Tajemnica Niepokalanego Poczęcia Maryi objawia się właśnie w jej postawie otwarcia w chwili zwiastowania. Dzięki temu możemy Niepokalane Poczęcie Maryi zobaczyć nie jako odległy przywilej, stawiający Maryję ostatecznie gdzieś daleko od nas, ale jako rzeczywistość, która czyni z Maryi przemawiający i pociągający przykład przezwyciężania grzechu, by żyć dla innych, promieniując pięknem Boga.
Jako przeciwieństwo tajemnicy Niepokalanego Poczęcia staje tajemnica grzechu. Ponieważ to grzech jest podstawową przeszkodą zamykającą człowieka na innych, na doświadczenie dawania dobra. To grzech: egoizmu, pychy, próżności, myślenia tylko o sobie, zniewolenia nałogami zniekształcającymi nasze człowieczeństwo jest brzydotą człowieka, która każe innym „nie zbliżać się”, „nie podchodzić” by o coś poprosić, by się spotkać. Rozważając tajemnicę Niepokalanego Poczęcia Maryi nie myślmy o jej wyróżnieniu, o przywileju, ale o tym, że jej Niepokalane Poczęcie, owszem, było darem dla niej ale ze względu na nas – byśmy otrzymali Zbawiciela, Jej Syna, który przez dar przebaczenia grzechów czyni również nas zdolnymi do przemieniania się i bycia prawdziwie pięknymi na wzór jej piękna.

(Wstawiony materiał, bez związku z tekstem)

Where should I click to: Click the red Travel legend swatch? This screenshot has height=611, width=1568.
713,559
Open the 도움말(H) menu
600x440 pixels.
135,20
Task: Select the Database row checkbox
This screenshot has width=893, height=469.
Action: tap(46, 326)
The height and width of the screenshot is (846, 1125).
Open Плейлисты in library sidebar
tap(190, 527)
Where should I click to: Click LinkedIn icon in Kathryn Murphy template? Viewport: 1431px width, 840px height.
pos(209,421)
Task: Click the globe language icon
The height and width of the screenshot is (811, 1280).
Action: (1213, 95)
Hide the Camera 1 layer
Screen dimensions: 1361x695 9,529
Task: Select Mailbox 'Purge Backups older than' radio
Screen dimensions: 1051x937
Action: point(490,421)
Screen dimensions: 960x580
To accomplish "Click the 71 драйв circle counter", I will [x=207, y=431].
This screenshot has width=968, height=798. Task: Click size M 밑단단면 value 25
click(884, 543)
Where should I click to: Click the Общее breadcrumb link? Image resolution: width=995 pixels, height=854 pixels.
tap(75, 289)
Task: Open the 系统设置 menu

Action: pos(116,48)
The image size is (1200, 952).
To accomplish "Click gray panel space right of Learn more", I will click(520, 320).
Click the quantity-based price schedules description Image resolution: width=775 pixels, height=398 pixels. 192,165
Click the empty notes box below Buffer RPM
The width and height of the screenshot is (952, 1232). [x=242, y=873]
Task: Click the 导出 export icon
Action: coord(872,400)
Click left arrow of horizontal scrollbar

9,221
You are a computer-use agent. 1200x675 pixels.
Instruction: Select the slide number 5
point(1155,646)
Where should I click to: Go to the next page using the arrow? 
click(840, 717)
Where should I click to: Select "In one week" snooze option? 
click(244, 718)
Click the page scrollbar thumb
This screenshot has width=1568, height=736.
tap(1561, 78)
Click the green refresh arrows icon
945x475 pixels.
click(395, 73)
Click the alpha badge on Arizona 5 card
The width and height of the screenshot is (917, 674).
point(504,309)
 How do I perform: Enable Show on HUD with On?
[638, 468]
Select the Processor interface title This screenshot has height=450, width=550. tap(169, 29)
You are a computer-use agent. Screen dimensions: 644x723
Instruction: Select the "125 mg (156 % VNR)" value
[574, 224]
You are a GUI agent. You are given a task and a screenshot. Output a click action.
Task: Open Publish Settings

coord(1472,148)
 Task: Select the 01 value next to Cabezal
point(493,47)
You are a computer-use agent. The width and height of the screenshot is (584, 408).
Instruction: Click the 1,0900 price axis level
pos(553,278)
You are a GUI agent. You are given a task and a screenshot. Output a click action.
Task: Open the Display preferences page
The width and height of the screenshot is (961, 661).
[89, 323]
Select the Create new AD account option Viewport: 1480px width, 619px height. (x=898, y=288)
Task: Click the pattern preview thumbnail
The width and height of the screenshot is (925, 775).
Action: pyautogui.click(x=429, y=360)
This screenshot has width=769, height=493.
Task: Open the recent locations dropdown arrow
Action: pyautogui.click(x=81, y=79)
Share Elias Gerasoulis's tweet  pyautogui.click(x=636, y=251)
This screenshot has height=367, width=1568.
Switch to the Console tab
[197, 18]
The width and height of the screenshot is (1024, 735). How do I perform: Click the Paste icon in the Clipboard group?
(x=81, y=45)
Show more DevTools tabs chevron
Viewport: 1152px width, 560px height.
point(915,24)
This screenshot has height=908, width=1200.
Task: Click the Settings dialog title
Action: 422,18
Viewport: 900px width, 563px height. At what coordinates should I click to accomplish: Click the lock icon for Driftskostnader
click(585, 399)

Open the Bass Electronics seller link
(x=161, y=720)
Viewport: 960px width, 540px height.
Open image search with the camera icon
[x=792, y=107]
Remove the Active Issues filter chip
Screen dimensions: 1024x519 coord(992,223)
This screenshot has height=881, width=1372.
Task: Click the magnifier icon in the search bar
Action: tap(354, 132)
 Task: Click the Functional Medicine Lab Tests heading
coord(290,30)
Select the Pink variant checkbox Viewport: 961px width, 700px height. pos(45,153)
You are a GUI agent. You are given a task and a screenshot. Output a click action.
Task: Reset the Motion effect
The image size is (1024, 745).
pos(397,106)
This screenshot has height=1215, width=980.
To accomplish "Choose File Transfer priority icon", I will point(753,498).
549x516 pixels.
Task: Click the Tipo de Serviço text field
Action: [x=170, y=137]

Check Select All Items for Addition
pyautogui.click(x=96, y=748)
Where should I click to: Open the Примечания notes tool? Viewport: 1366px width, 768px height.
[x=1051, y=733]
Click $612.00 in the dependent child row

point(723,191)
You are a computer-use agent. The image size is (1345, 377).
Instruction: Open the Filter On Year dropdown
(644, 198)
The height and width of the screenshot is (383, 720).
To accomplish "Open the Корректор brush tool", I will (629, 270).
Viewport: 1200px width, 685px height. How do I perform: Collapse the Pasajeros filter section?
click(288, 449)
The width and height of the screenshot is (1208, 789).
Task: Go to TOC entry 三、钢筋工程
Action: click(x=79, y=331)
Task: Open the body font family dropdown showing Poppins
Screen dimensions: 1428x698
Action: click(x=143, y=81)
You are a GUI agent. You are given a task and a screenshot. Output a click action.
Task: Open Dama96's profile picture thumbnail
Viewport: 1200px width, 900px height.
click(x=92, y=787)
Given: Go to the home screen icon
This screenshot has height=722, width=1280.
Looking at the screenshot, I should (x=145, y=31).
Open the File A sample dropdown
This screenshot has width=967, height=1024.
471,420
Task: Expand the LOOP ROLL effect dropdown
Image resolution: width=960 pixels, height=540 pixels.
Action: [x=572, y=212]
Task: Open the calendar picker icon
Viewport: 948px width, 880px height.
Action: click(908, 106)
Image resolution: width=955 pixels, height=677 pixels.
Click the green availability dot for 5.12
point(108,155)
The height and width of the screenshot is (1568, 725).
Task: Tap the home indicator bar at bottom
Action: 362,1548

Uroczystość Niepokalanego Poczęcia przeżywamy pośrodku Adwentu, a więc czasu oczekiwania na Boga. W tym szczególnym czasie przykład i wstawiennictwo naszej Matki uczy nas właśnie oczekiwania szczerze otwartego, wyczekującego okazji do dobra, gotowego zaangażować się w dobro, pragnącego wyzwolenia z niewoli grzechu, nałogu, egoizmu. Niech radość Kościoła wpatrującego się w cel swojej drogi, jakim jest zbawienie ukazane w Niepokalanej wypełni nasze serca, i uczyni apostołami tej radości, „apostołami uśmiechu”, który pozwoli zbliżyć się do nas bez obawy, by o coś poprosić, o coś zapytać; który zaświadczy, że nasze serce czerpie w Sercu Bożym ciągłą pogodę duszy, że umiemy zapomnieć o sobie, pragnąc być dla innych promykiem szczęścia.